The jury included fashion designer Erdem Moralioglu, Vogue Italia fashion editor Sara Maino, Downton Abbey actress Michelle Dockery, British Vogue executive fashion editor Serena Hood, H&M creative advisor Margareta van den Bosch, and style star Michelle Violy Harper. After being selected the winner, Anemian rushed back to school to prepare eight additional outfits to present at the Stockholm show, completing six months of work in one frenzied four weeks.
With his cash prize, Anemian wants to put together a new collection and possibly work toward starting his own label. As he puts it, “I want a 20-year-old woman to wear my clothes as easily as a woman of 45.”Also chief among his goals is to create clothing inspired by Armenia, which he has explored during his time at La Cambre.
“My school is afraid because they don’t want something too folkloric or old,” Anemian says. “I absolutely love Armenian costume, but I want to think of my Armenian origins in a modern way. I bought some Armenian fabric when I went to Armenia three years ago, so maybe I will use it in my new collection.”
Anemian is especially keen on incorporating Armenian colors into his apparel. “Armenia is such a beautiful country. You can see wonderful colors in the nature, like the green and yellow in Karabakh. I would like to use the very strong red that you see in the flag and pomegranate.”

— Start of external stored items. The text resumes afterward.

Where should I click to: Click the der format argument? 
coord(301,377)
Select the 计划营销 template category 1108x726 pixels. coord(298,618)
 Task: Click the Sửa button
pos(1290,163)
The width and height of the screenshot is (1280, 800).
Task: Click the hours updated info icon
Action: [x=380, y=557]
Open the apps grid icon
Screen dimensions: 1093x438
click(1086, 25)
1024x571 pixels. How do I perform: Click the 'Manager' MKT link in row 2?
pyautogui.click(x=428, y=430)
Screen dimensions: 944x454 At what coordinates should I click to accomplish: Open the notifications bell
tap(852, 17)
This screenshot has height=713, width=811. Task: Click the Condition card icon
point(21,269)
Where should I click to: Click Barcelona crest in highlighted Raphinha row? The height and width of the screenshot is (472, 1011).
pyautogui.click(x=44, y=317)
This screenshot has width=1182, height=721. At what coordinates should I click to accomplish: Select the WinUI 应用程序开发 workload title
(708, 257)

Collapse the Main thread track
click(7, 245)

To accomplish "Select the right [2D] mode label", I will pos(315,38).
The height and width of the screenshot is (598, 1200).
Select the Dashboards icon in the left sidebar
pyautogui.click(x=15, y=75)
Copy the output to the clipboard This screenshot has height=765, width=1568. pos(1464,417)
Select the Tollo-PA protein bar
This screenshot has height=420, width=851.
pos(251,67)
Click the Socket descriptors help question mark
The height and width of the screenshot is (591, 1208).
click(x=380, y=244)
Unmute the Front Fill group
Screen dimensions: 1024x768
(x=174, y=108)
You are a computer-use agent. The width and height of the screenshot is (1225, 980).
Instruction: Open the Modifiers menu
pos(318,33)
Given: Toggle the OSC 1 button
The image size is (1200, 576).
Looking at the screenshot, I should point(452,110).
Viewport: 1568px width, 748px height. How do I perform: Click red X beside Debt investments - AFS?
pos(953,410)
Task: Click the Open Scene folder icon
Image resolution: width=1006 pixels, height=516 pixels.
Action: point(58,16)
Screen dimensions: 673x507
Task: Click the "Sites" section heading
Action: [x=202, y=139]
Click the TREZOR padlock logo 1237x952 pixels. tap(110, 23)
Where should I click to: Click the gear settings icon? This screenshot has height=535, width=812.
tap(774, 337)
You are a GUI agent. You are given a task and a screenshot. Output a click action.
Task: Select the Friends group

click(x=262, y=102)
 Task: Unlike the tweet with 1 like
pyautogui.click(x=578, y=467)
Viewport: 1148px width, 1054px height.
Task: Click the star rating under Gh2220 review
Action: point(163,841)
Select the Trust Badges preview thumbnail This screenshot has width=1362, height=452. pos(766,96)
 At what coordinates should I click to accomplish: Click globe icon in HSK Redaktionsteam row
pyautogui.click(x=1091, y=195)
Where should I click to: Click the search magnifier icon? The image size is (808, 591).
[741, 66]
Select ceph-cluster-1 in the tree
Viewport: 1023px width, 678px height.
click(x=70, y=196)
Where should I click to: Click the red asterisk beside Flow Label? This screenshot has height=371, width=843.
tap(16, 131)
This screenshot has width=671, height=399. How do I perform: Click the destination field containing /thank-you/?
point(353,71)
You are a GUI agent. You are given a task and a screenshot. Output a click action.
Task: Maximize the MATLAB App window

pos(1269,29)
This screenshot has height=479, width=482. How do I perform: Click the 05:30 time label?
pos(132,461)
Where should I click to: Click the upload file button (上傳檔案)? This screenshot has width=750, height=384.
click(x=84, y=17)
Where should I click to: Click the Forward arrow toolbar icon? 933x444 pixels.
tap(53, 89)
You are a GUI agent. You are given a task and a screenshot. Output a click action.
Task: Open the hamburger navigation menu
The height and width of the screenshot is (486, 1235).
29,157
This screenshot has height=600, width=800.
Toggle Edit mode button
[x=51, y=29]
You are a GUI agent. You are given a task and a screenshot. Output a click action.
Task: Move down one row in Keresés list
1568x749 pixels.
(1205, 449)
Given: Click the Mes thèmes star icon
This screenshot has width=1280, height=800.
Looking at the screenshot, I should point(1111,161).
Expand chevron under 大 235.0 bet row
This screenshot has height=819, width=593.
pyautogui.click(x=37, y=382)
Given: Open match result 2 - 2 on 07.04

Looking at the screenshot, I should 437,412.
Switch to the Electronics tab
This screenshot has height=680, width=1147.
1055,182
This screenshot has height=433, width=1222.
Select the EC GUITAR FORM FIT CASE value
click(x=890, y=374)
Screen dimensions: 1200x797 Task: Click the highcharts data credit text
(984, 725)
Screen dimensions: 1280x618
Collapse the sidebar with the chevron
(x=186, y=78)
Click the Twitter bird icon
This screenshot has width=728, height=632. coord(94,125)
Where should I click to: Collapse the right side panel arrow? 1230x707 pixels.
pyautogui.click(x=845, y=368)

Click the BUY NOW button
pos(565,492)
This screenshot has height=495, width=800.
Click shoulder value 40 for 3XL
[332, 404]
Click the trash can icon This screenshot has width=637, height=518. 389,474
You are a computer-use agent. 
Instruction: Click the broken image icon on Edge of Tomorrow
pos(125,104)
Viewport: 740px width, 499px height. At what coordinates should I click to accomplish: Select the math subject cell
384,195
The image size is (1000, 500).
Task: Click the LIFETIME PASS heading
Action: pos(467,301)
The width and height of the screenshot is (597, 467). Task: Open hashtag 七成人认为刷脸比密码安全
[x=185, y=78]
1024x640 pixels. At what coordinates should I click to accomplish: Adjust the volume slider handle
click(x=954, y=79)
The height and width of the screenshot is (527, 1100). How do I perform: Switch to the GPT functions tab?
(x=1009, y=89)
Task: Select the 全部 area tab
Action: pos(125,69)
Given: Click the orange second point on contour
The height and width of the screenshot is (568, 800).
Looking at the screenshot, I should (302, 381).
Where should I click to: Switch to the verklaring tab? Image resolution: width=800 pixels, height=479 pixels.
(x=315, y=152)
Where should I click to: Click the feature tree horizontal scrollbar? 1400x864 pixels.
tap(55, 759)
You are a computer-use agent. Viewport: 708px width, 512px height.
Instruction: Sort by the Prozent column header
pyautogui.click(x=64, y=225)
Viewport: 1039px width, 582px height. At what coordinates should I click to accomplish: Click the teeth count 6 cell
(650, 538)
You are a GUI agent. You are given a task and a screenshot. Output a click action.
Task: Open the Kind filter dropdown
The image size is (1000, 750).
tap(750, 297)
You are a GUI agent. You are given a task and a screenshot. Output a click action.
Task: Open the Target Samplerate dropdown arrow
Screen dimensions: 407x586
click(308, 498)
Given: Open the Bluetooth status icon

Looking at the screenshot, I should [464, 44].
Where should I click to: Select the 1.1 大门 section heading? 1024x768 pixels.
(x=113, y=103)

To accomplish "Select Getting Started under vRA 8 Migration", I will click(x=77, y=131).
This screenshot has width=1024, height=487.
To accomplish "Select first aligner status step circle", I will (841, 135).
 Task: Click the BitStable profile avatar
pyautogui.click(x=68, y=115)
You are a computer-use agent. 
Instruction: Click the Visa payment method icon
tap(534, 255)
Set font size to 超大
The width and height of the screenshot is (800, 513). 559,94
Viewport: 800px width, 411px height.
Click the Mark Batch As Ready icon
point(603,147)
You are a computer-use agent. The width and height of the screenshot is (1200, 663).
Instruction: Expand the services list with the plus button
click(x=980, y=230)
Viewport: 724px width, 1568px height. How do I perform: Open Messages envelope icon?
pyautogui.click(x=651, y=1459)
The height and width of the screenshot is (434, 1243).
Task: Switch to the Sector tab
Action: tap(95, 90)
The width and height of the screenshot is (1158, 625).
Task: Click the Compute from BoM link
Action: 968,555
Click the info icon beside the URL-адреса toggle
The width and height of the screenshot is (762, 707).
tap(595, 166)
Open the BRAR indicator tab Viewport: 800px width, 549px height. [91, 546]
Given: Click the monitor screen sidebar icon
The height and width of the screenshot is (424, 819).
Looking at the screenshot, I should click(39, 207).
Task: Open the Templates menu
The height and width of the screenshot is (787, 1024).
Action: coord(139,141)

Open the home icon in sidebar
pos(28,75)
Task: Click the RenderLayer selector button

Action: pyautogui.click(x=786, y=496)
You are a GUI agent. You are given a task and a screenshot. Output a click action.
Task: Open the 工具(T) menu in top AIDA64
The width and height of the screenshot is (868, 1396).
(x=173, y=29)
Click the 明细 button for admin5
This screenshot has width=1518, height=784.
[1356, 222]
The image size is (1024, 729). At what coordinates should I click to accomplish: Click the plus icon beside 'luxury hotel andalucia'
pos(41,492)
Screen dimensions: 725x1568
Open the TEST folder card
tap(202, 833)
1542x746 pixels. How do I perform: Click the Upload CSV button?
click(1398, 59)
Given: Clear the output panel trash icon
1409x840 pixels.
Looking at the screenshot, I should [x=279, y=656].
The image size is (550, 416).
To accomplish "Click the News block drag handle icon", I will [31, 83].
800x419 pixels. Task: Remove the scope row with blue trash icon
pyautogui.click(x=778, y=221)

Now preparing to leave school and enter the professional world, Anemian is interested in designs that feature leather, applique, and embroidery. Having interned with such esteemed designers as Gaspard Yurkievich, Yiging Yin, and Balenciaga, Anemian is armed with a wealth of ideas, experience, and practical knowledge. Although his heart lies in creating custom-made haute couture garments, such as those he displayed in Stockholm, he acknowledges the benefits of working with a major retailer like H&M, which can shine their spotlight on the up-and-coming Armenian star.
“I grew up Armenian,” Anemian proclaims. “I speak Armenian with my family. I love Armenian culture, food, and music. I am proud of my origins, and I want to make a name for Armenians in fashion.”
With tremendous talent, international recognition, and the backing of the AGBU community, Anemian certainly has a bright future coming his way.